### Information given
[Start of section]
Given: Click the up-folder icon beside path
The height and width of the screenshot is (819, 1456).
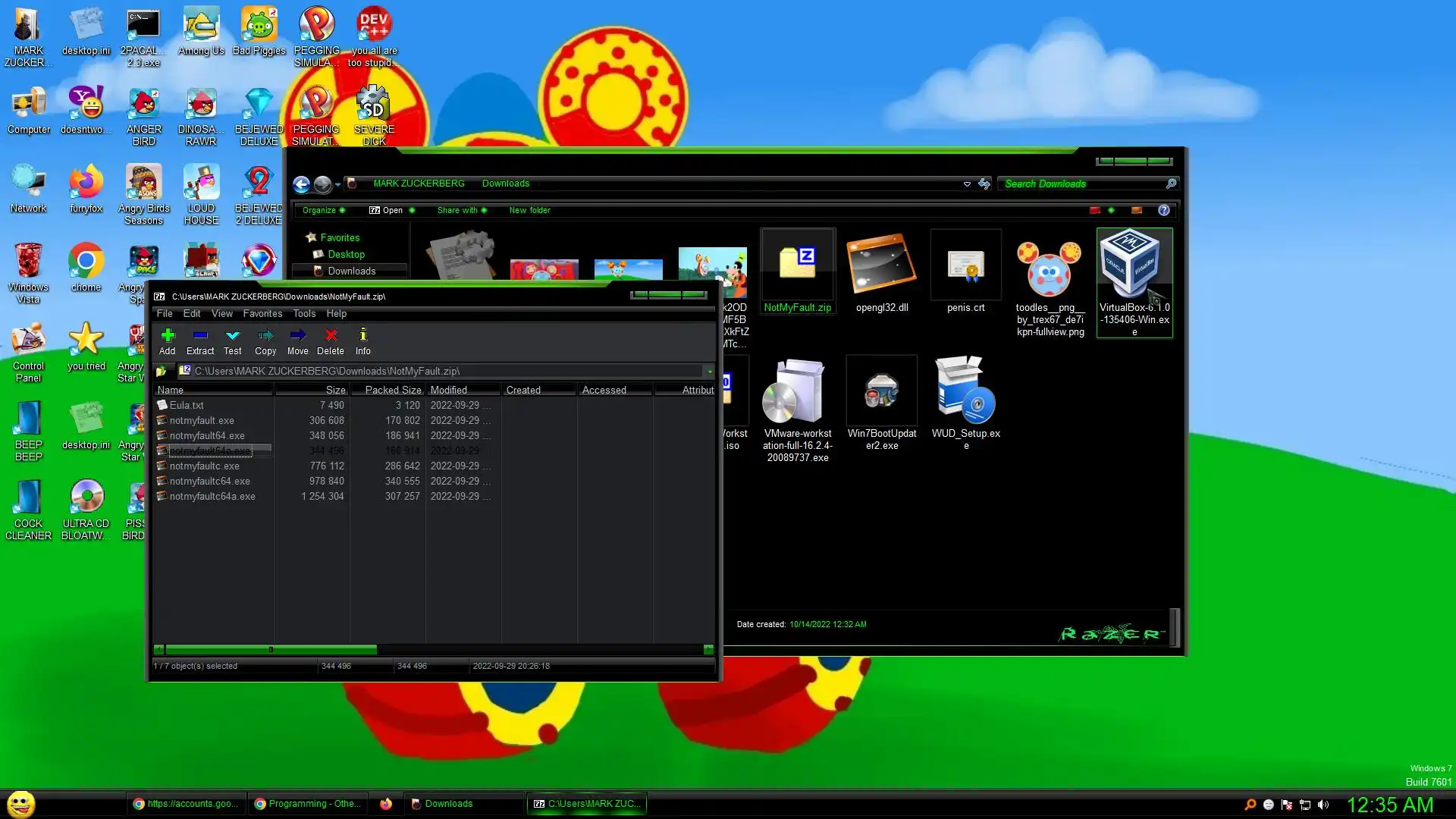Looking at the screenshot, I should coord(162,372).
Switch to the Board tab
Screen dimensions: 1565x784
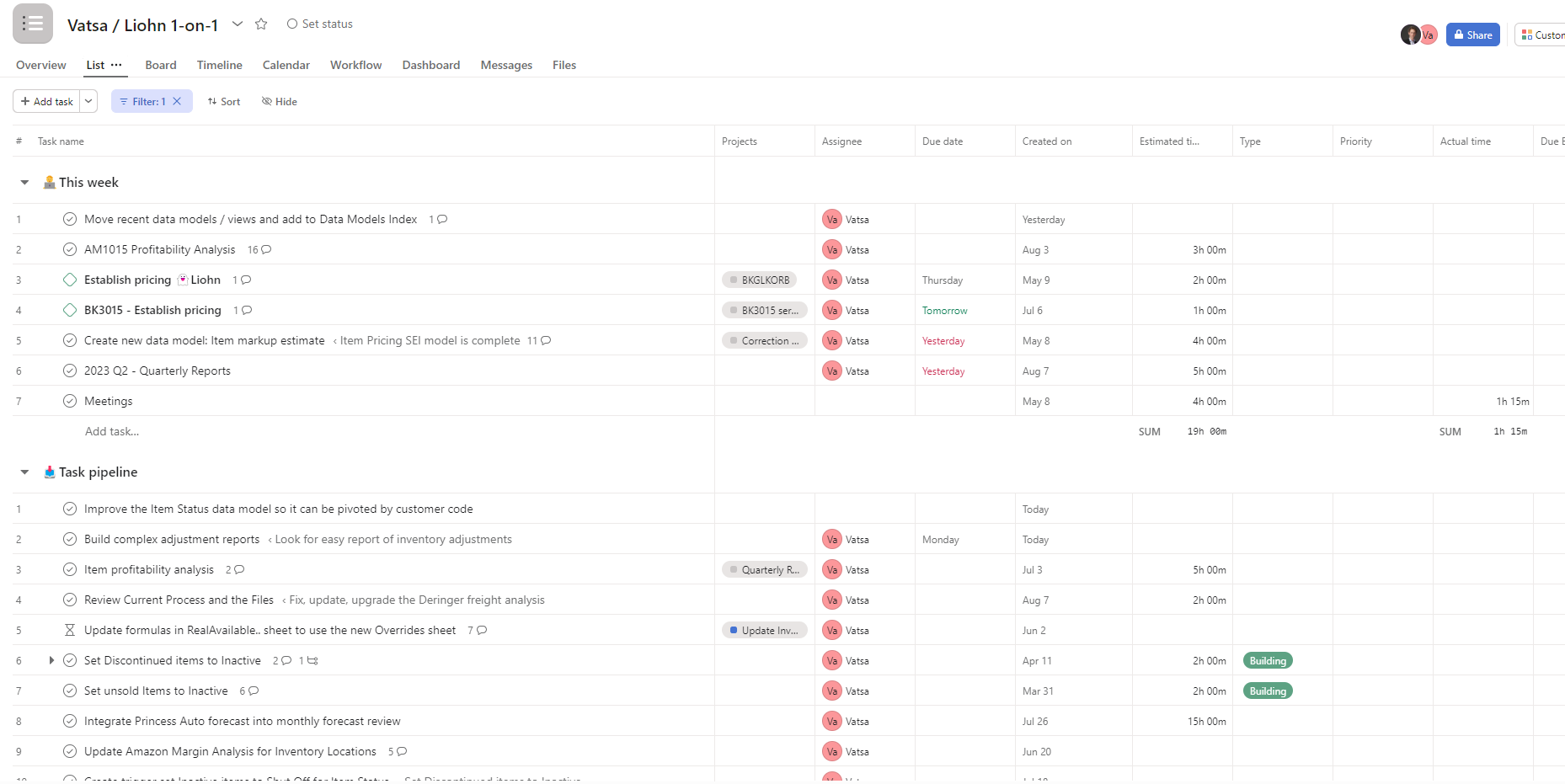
[End of section]
### What is needed
The records must appear again word for word, though none of their pictures should.

### Result for this task
Given: Click the up-folder icon beside path
The height and width of the screenshot is (819, 1456).
Looking at the screenshot, I should coord(162,372).
Switch to the Board tab
Screen dimensions: 1565x784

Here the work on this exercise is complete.